On Mars any initial colony will be power limited. Power sources can be brought from Earth, but any power generation capacity would reduce the mass available for other, more useful cargo.
Alternatively, you could produce solar panels locally. It feels like it should be doable locally. The primary materials required by mass are silicon, a frame and supports, and some form of conductor. Martian regolith includes all three. In this situation you wouldn't be attempting high efficiency cells, but a minimal viable product. As long as the marginal import mass of each watt was less than 100g, you're still beating the best fission power we're likely to send (kilopower - amazing NASA project).
Possible process: Wash reolith with water to remove perchlorates and water soluble salts. Reclaim the water via distillation.
Smelt the result with carbon monoxide, to remove both the iron oxides and impurities less reactive than Carbon.
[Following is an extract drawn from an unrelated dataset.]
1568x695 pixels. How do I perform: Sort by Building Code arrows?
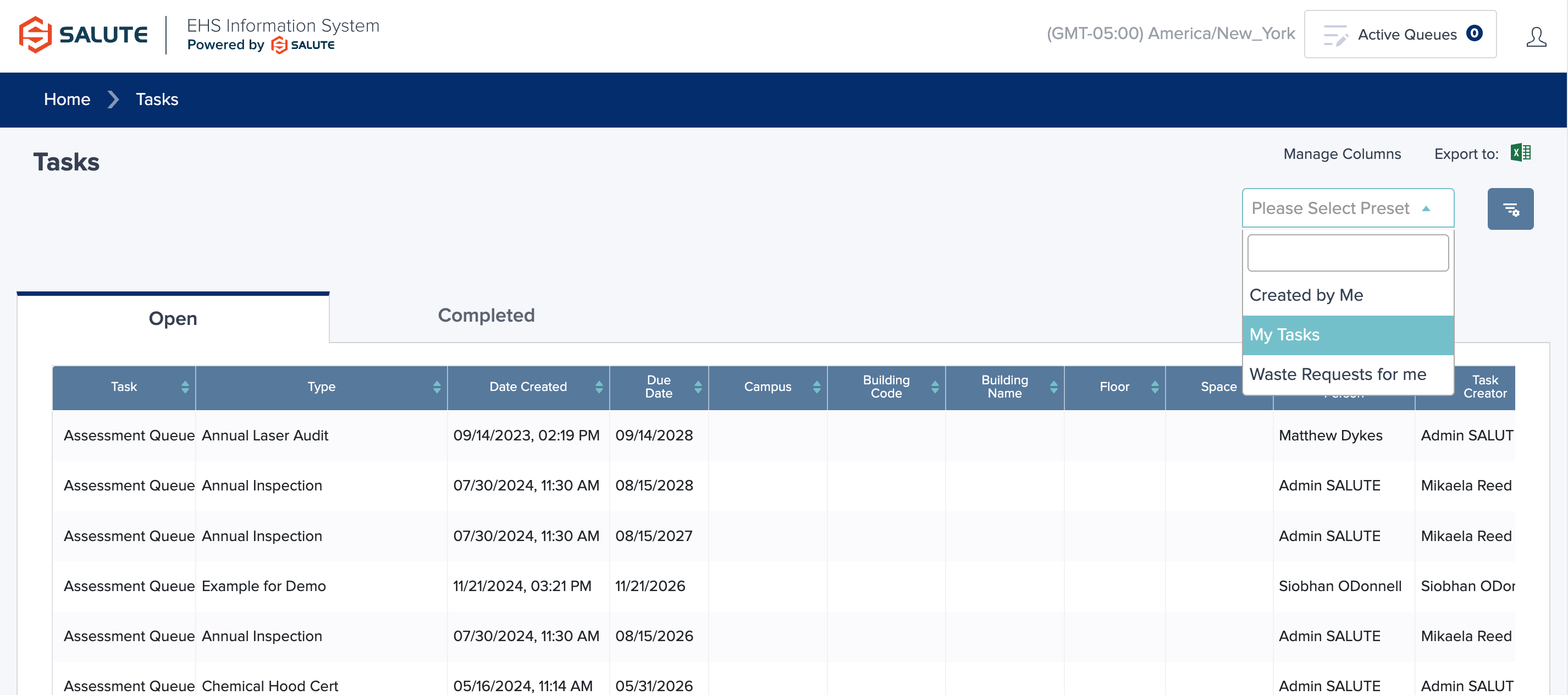[x=934, y=387]
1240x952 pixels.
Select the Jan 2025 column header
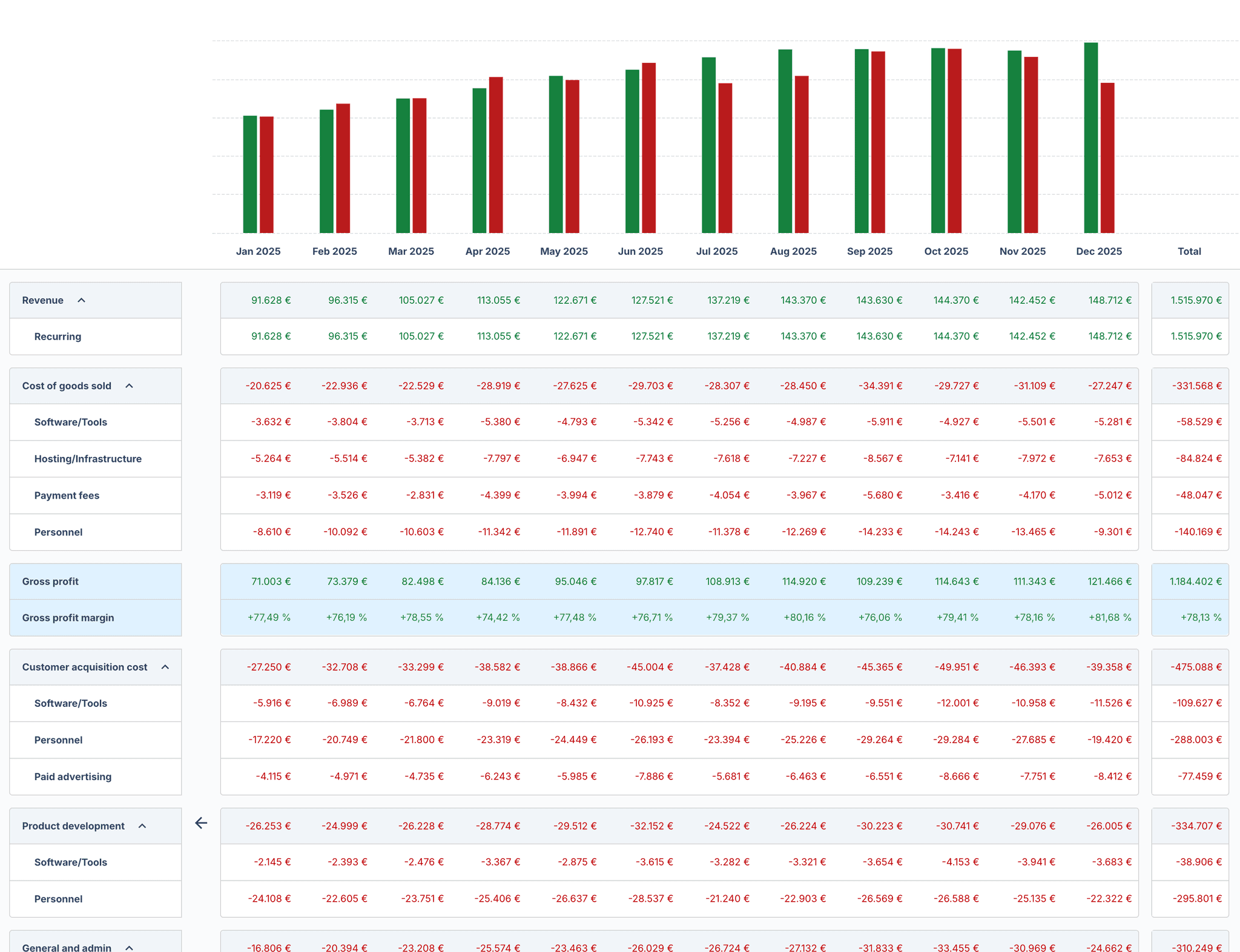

Continue heating the remainder and use electrolysis on the melted liquid to produce Aluminium metal, liquid silicon and oxygen.
It sounds perfectly plausible, especially if you import the material for doping the silicon - you only need trace amounts.
So it sounds perfectly feasible. The materials are mostly available. Question is - given that all the above is true, what's the minimum practical mass required to set up a minimal product production facility?
Or would we be better off importing rolls of very thin film solar panel, mm thick, and producing frames and wires locally?